Hasso Plattner Touts Highly Parallel Computing and Column-Oriented Databases
Hasso Plattner, co-founder of SAP, explained at the Sapphire keynote last week that:
any business query in a company the size of SAP [should] be returned and presented in an industry standard format, such as Microsoft Excel in less than a second.
Plattner suggests that by using a combination of in-memory databases, multi-core and vertical storage, this could be possible.

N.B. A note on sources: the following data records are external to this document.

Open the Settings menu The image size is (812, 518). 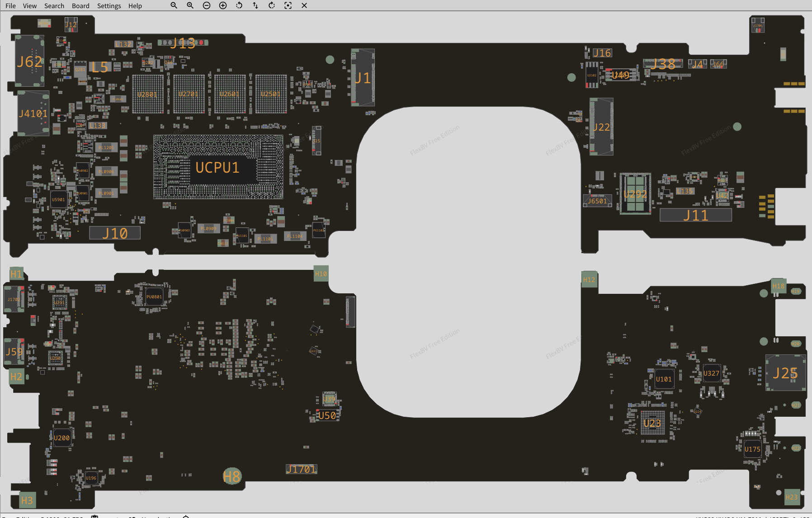click(x=109, y=6)
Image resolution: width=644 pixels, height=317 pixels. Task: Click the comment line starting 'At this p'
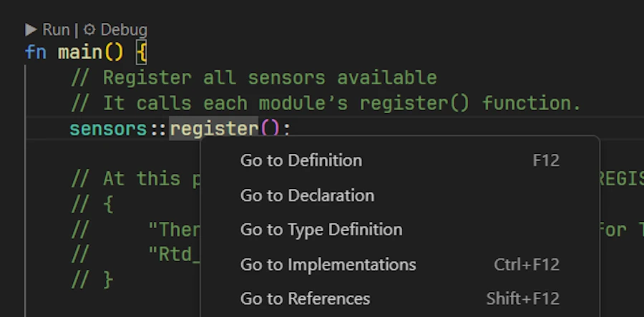tap(135, 179)
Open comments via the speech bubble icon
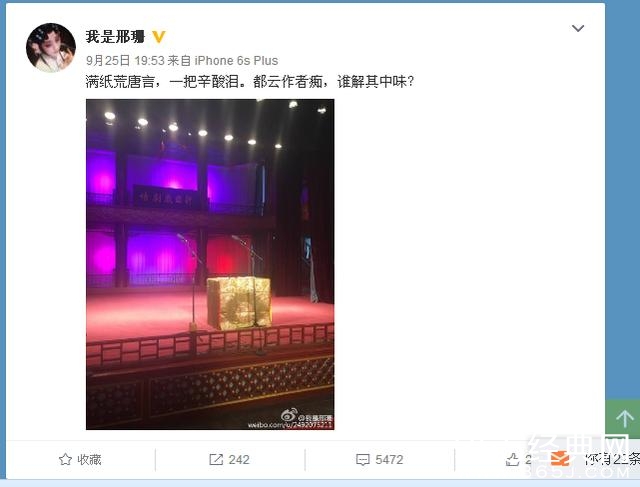The image size is (640, 487). click(362, 460)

According to him:
column databases have considerable advantages over conventional storage methods:
- No redundant data, so less data administration
- No redundant software codes, so easier upgrades
- Data feeds directly into algorithms
- Greater flexibility
- Easy to add new fields in the customer database
- Column databases have no free or blank cells, bringing data content down to a twentieth of its original size, compared with conventional storage formats.

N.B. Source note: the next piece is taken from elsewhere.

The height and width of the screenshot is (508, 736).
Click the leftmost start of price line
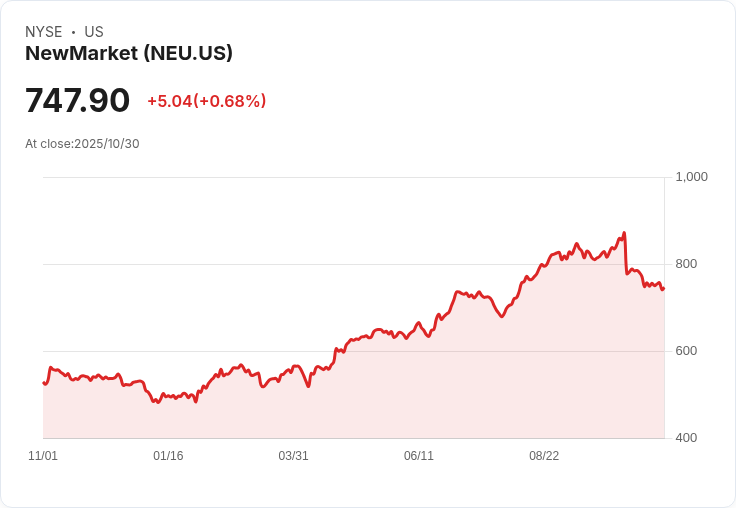tap(44, 383)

Column-oriented databases are not new, as a matter of fact, they have been around for 15 years or so:
- Column databases store data based on a per-column basis, as opposed to on a per-row basis
- Because similar data is close together, column databases minimize disk read time for many types of queries (e.g. data warehouse queries)
- Google's BigTable is a column-oriented database which powers many Google applications (e.g. Google Maps and Google Reader)
Columnar storage is much faster than records-based storage, according to Plattner, since it allows for 10 times more compression and because database updates will be done as insert-only operations, i.e., simply adding fields to strings.
We will soon have, on one board, eight CPUs, and each of those CPUs will have 16 cores," he predicted. "This will mean 128 computing units on one board, called a blade. Today a blade can hold 144 GB of memory and costs about $6,300. Now, if you take 100 blades, you'll have 12,800 computing units for less than $1 million. That is not much money, relatively speaking, for all that computing power
These technologies seem to be ideal for Cloud Computing. Will this kind of power and performance drive Cloud Computing adoption and accelerate the conversion of large packaged applications to a multi-tenant pay-per-use model? What's your take on it?